*** Extracted information ***
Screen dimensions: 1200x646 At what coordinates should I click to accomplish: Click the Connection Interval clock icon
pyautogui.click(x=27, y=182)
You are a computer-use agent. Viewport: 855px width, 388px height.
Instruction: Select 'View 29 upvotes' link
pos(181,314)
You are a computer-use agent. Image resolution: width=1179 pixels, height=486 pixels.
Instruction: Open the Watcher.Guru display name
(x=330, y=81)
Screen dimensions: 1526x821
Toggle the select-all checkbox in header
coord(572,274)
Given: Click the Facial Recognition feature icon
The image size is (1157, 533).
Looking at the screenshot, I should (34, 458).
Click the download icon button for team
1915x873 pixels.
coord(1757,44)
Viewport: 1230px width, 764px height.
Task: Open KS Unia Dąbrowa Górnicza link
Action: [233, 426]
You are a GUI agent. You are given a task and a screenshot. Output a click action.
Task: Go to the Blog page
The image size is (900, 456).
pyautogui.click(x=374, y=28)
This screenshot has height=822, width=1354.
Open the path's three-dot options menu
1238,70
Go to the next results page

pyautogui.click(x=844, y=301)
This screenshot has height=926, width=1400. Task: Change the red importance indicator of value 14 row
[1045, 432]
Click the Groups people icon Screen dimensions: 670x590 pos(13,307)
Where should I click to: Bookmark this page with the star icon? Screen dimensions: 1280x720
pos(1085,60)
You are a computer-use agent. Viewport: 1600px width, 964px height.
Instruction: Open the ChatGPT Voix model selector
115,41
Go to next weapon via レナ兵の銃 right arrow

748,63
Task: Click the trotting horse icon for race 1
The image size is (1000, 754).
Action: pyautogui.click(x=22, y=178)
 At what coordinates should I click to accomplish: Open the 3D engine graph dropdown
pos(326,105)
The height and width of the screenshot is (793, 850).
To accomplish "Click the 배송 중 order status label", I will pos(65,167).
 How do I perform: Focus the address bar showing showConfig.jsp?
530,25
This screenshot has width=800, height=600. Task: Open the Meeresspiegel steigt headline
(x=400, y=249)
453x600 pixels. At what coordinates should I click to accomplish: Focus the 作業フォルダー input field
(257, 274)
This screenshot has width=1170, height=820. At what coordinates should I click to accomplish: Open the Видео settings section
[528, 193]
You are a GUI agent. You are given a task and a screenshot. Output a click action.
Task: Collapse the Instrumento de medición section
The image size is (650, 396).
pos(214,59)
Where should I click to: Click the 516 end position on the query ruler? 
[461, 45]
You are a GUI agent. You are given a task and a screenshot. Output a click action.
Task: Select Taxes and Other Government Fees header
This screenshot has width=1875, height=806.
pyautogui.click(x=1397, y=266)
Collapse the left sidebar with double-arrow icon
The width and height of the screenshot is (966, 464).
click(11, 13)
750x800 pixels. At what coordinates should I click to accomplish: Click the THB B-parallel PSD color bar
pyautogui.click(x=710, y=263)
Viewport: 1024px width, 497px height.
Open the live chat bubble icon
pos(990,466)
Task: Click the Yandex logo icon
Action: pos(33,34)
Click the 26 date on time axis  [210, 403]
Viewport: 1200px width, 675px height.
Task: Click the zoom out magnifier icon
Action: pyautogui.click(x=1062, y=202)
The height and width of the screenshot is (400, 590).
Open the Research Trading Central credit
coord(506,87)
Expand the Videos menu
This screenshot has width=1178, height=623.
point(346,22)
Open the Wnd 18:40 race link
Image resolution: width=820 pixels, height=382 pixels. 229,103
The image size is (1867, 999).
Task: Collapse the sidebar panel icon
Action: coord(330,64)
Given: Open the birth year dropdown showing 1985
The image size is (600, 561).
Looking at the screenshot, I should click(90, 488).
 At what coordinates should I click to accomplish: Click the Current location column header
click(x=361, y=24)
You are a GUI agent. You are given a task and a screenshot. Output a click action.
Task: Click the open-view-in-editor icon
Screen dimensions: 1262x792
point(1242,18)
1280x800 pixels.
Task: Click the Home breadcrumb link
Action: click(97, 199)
*** End of Extracted information ***
Using the records above, copy word for word the line with "Given: Click the", the line with "Task: Click the trotting", and every line between them.

> _Solution_
Given: Click the Facial Recognition feature icon
The image size is (1157, 533).
Looking at the screenshot, I should (34, 458).
Click the download icon button for team
1915x873 pixels.
coord(1757,44)
Viewport: 1230px width, 764px height.
Task: Open KS Unia Dąbrowa Górnicza link
Action: [233, 426]
You are a GUI agent. You are given a task and a screenshot. Output a click action.
Task: Go to the Blog page
The image size is (900, 456).
pyautogui.click(x=374, y=28)
This screenshot has height=822, width=1354.
Open the path's three-dot options menu
1238,70
Go to the next results page

pyautogui.click(x=844, y=301)
This screenshot has height=926, width=1400. Task: Change the red importance indicator of value 14 row
[1045, 432]
Click the Groups people icon Screen dimensions: 670x590 pos(13,307)
Where should I click to: Bookmark this page with the star icon? Screen dimensions: 1280x720
pos(1085,60)
You are a computer-use agent. Viewport: 1600px width, 964px height.
Instruction: Open the ChatGPT Voix model selector
115,41
Go to next weapon via レナ兵の銃 right arrow

748,63
Task: Click the trotting horse icon for race 1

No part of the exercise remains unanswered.